Could you swap "settings gear icon" for "gear button" in the part of the items that opens with the line containing "Open the settings gear icon" and runs through the last of the items, leaving everything else unchanged? Give back only those lines, without the pictures.
[begin PROVIDED ENTRIES]
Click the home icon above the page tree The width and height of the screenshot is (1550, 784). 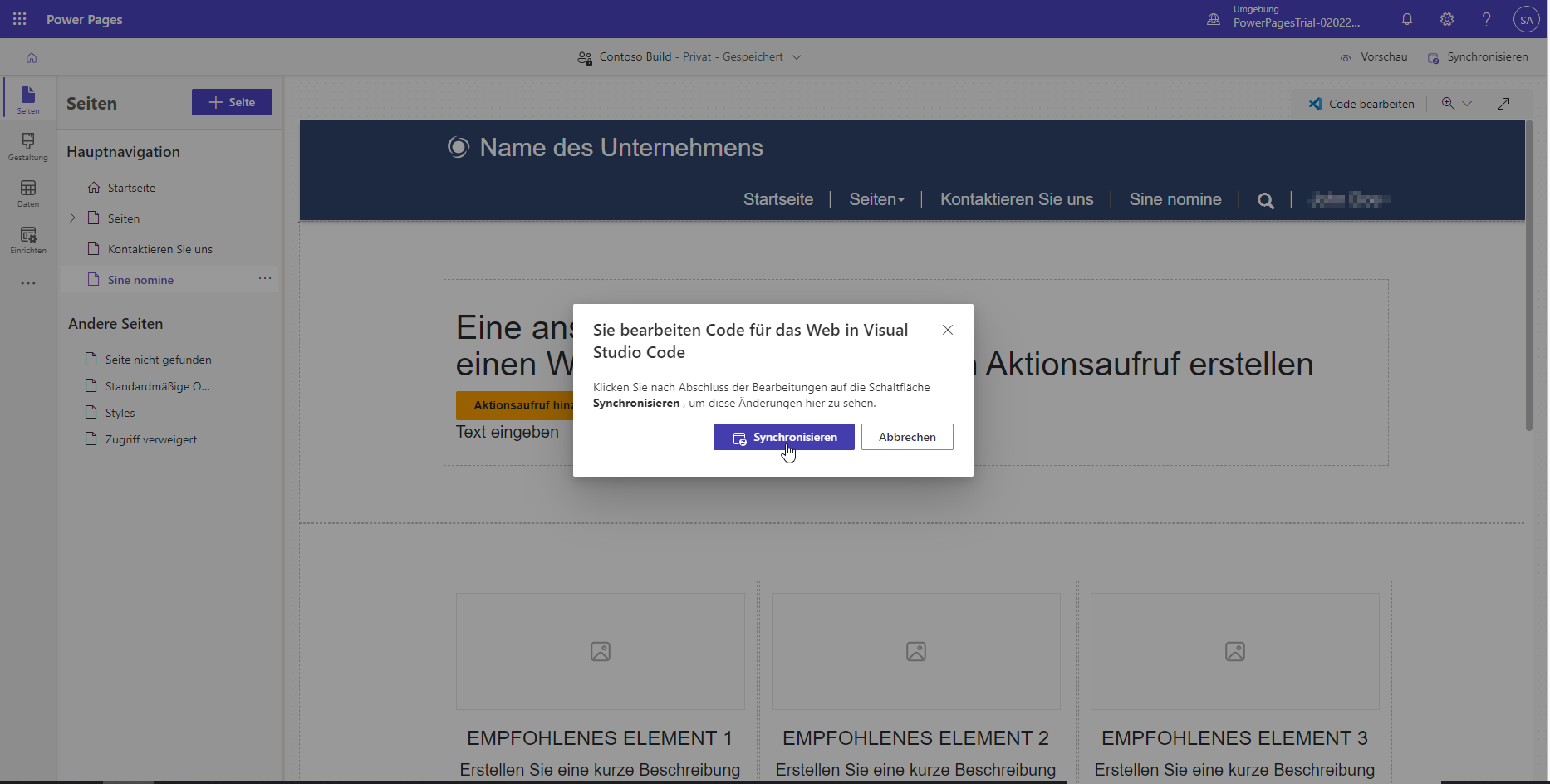click(x=31, y=57)
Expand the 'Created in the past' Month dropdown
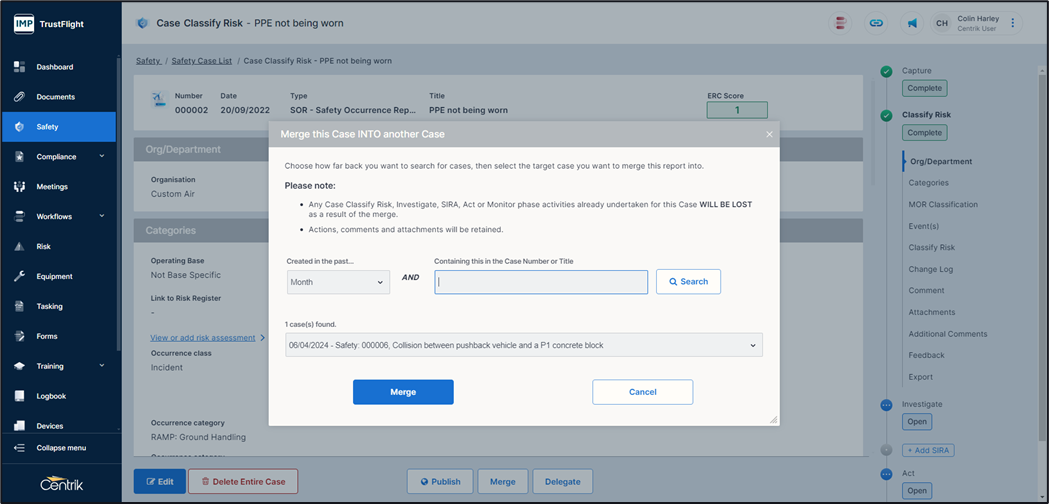 coord(338,282)
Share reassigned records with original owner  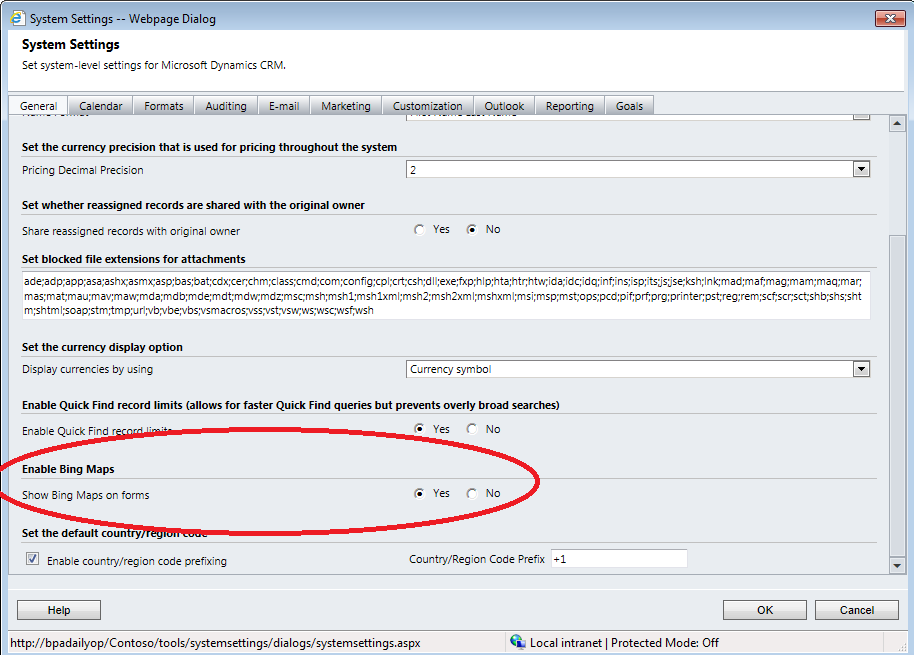[x=419, y=228]
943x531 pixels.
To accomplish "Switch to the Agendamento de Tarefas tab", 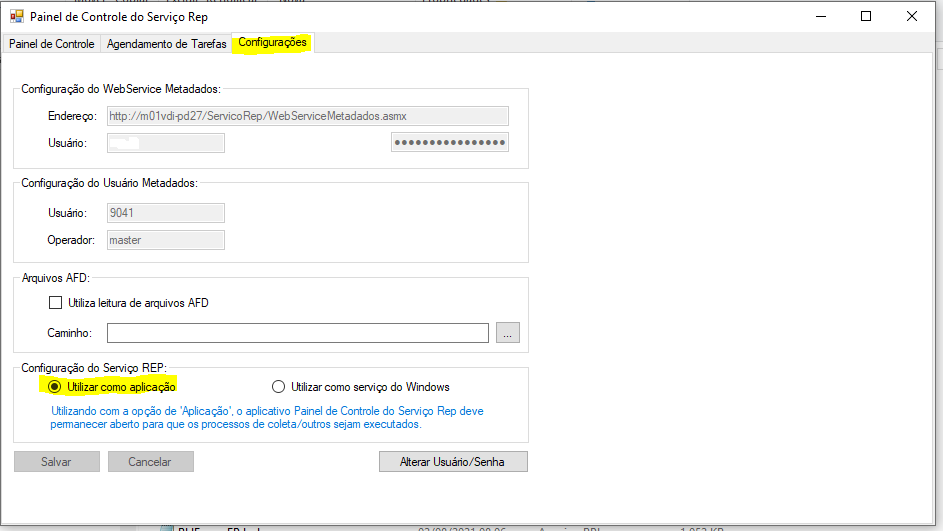I will point(166,44).
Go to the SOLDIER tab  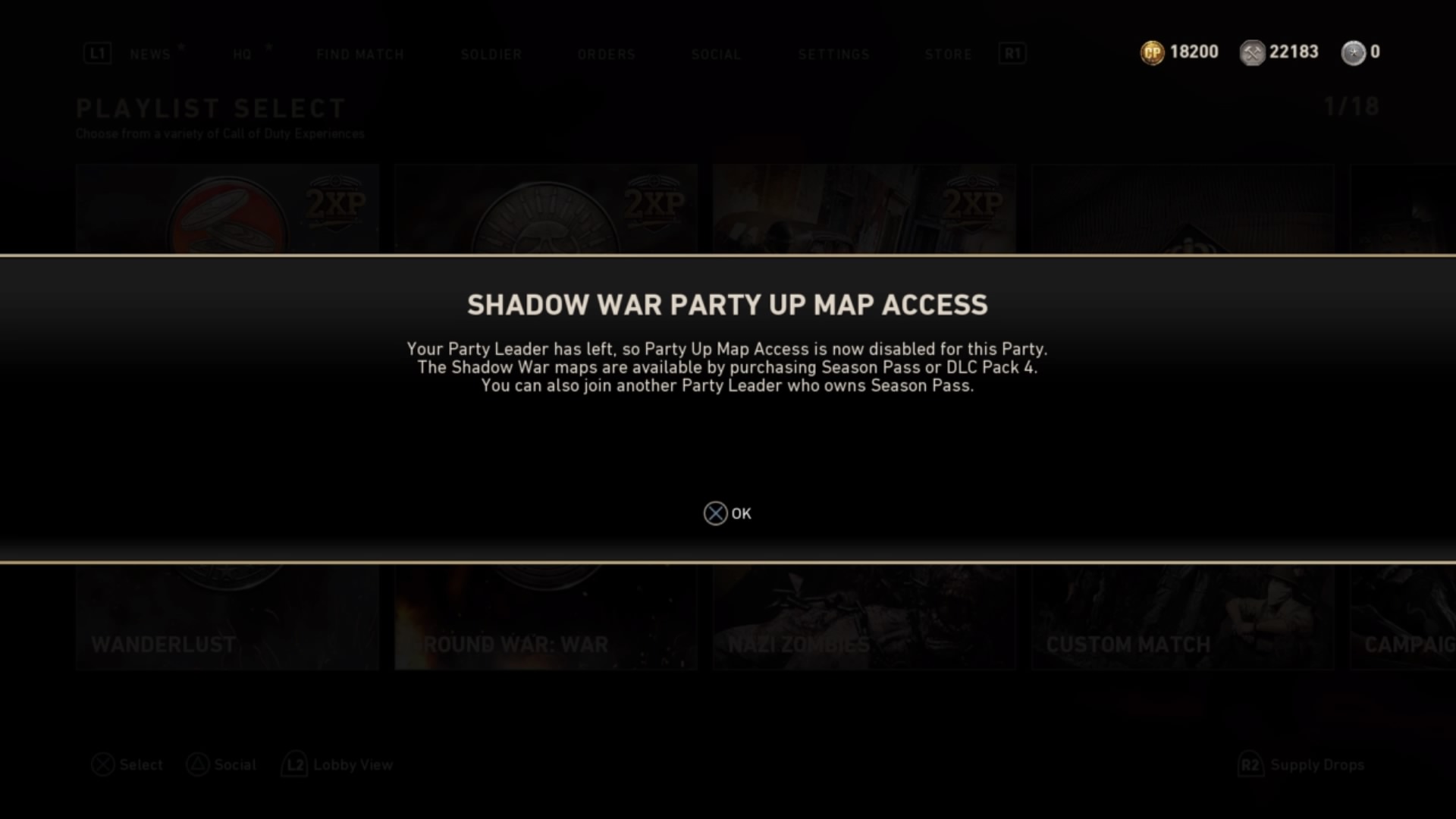[x=491, y=55]
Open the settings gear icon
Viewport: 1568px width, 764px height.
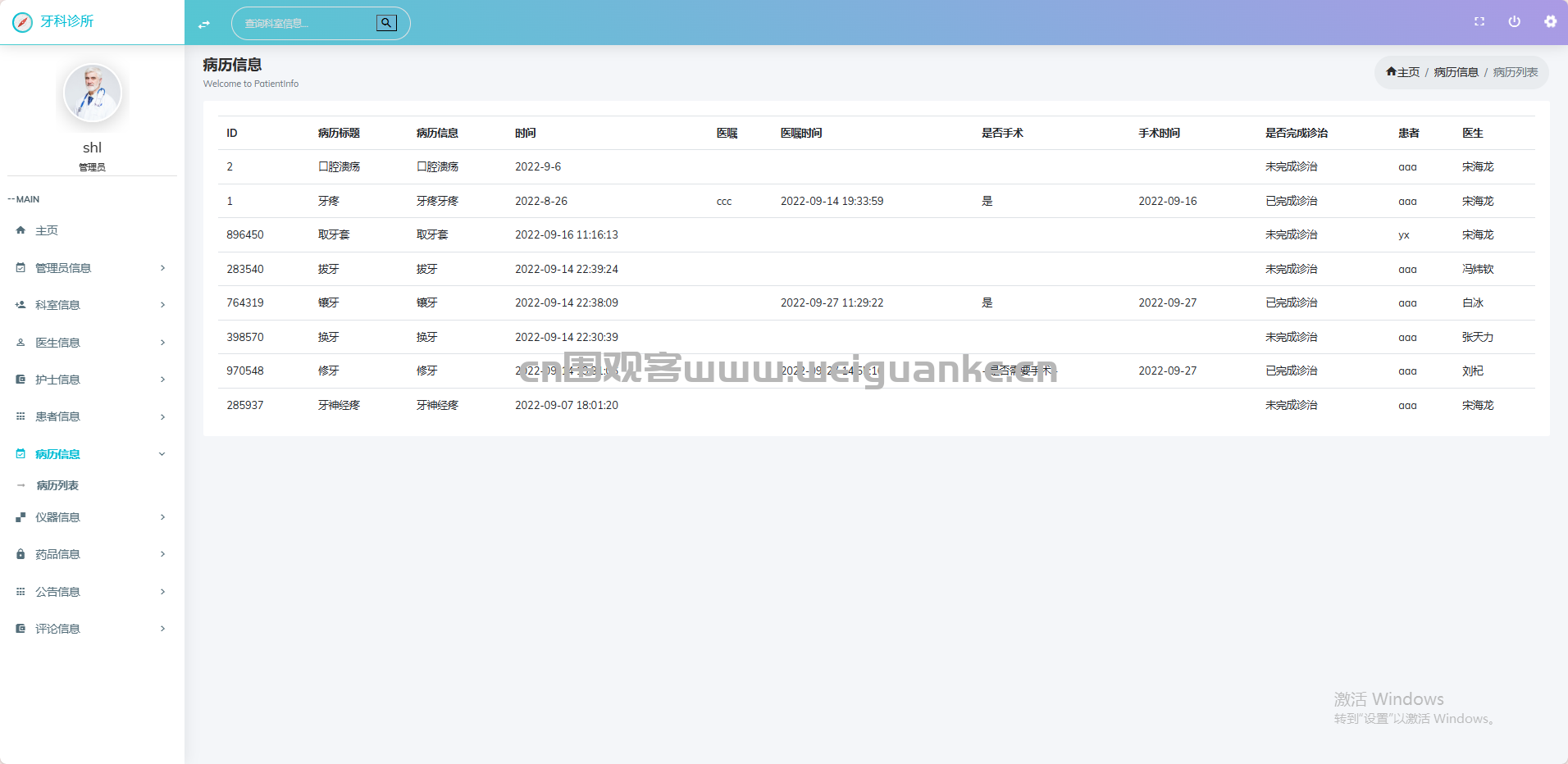click(1550, 22)
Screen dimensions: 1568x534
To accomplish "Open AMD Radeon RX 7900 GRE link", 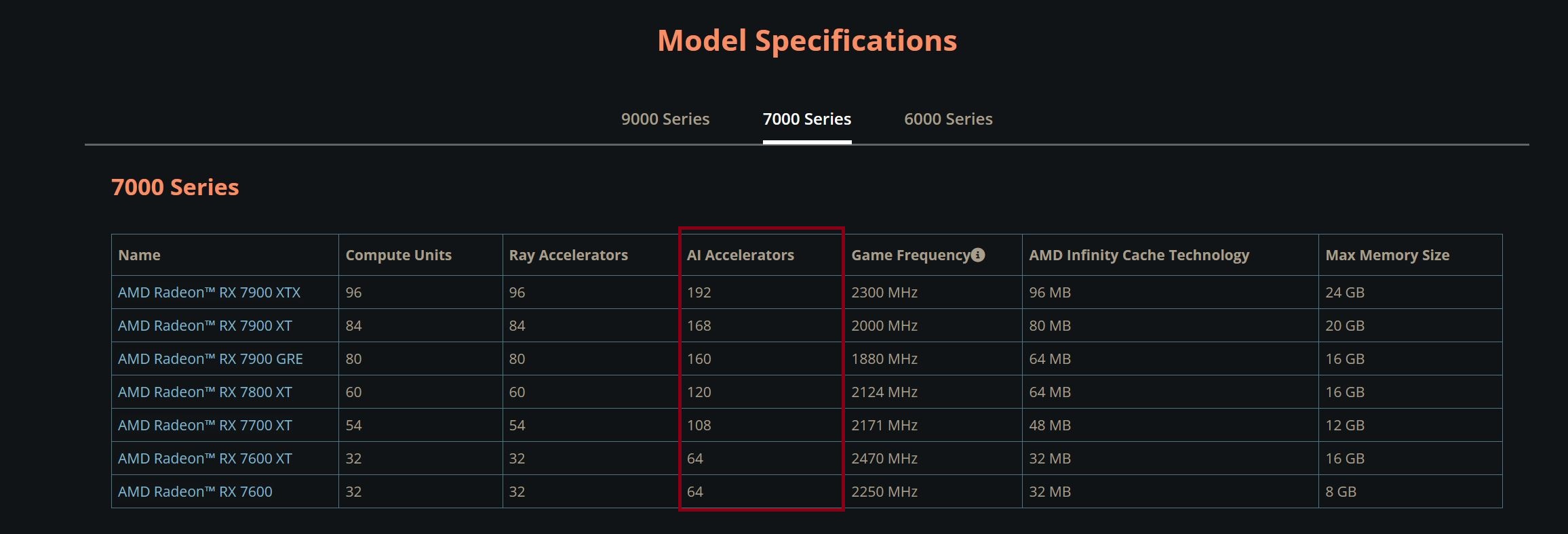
[end PROVIDED ENTRIES]
OUTPUT:
Open the gear button
Viewport: 1568px width, 764px height.
click(1550, 22)
Screen dimensions: 1568x534
To accomplish "Open AMD Radeon RX 7900 GRE link", 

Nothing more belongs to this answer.